* **RECORDS TO USE**
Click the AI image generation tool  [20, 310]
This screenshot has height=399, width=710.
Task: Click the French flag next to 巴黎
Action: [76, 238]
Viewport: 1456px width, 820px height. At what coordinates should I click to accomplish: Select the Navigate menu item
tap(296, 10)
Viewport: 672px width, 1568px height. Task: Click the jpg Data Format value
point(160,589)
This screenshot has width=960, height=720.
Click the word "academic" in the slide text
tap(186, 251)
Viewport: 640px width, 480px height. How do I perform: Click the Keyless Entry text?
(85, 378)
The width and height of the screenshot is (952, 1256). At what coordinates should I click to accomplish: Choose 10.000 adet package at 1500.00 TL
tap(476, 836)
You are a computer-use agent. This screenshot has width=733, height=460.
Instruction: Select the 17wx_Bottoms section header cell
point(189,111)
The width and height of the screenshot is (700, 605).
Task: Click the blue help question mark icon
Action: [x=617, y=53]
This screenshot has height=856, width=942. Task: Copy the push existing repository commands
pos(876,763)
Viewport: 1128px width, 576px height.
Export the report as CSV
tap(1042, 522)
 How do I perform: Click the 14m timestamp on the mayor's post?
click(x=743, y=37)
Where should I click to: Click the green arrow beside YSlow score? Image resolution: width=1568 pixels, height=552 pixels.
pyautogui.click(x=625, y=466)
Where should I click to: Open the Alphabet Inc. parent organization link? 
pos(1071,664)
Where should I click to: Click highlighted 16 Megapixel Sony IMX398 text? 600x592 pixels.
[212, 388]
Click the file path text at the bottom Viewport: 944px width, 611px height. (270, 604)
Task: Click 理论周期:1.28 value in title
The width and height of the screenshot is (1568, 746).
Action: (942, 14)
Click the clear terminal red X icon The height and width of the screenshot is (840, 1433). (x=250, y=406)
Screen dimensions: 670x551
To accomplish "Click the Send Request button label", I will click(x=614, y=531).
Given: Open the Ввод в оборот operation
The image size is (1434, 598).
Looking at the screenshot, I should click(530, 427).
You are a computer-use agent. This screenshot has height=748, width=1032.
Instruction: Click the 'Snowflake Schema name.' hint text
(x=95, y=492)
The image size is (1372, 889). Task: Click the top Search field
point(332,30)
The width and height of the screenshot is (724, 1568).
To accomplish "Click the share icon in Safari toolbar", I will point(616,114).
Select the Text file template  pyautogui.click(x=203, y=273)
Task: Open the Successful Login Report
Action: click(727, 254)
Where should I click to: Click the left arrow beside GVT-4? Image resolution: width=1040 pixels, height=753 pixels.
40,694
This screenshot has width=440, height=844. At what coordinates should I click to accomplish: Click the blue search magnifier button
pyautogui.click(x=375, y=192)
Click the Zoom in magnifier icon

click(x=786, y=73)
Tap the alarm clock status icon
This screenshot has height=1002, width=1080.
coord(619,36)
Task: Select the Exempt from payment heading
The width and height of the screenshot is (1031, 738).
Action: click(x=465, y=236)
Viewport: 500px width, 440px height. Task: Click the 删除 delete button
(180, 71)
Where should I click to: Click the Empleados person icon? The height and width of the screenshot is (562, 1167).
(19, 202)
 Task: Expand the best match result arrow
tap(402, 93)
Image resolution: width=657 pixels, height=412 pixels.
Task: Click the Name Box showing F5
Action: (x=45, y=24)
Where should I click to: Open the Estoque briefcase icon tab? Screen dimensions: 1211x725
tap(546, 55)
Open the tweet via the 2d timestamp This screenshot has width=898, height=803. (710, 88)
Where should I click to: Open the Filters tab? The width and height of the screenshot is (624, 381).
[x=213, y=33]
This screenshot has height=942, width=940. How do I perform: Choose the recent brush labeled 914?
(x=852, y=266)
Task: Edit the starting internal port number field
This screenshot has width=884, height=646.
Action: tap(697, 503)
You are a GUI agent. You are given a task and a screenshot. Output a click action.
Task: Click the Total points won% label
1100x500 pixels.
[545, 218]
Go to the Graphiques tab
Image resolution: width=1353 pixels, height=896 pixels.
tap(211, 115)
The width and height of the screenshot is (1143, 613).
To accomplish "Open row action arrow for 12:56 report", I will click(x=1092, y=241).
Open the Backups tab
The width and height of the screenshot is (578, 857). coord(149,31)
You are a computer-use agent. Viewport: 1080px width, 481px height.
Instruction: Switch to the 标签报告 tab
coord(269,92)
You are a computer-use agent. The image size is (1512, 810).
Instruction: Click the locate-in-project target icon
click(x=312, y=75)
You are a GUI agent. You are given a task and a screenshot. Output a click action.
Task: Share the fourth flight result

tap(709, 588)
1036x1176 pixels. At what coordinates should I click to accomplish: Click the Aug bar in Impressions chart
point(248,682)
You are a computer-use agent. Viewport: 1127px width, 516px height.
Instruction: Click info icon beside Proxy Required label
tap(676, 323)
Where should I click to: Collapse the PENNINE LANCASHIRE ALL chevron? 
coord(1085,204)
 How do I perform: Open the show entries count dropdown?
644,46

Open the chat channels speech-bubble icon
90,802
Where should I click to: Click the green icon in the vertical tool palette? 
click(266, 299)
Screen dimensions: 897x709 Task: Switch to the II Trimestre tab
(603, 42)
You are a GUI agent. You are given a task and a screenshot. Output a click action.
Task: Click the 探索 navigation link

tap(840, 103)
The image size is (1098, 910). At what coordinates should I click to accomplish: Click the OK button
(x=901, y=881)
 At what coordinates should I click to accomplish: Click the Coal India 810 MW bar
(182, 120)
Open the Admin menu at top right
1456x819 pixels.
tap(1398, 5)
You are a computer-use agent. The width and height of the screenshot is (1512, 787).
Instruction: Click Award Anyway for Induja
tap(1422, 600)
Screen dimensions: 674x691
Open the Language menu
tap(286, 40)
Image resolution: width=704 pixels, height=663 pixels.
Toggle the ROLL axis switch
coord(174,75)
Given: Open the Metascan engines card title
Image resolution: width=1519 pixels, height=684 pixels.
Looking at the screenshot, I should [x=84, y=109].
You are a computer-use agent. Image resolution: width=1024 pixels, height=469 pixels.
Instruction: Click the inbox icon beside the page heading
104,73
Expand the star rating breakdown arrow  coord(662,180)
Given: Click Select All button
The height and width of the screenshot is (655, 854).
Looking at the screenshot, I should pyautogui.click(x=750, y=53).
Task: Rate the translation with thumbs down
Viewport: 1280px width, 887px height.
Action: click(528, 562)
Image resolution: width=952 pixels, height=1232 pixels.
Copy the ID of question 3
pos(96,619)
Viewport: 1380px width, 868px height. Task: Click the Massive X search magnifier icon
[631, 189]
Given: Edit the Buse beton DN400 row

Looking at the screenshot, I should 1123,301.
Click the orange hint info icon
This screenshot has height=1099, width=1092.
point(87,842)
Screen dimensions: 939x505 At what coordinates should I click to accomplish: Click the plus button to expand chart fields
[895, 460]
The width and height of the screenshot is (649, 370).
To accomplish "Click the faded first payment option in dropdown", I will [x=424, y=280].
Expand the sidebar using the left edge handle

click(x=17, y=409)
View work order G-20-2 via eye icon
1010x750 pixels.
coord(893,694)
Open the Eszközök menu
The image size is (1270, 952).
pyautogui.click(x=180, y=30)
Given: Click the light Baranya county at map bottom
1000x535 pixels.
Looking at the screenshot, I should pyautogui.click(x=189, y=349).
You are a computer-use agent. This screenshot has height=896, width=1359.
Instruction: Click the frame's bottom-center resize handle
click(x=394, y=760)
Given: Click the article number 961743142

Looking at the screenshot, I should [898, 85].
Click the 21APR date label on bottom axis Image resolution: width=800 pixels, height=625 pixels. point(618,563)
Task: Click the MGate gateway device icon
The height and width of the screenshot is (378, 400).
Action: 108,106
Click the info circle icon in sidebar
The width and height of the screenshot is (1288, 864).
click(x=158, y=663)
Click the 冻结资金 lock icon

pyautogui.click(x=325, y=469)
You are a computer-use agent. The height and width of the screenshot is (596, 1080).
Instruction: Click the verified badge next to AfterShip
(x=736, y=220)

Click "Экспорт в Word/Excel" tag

* **TASK TO COMPLETE**
Copy the lines from the entries above in which the word "payment" appears.

* **FINAL ANSWER**
Task: Select the Exempt from payment heading
To accomplish "Click the faded first payment option in dropdown", I will [x=424, y=280].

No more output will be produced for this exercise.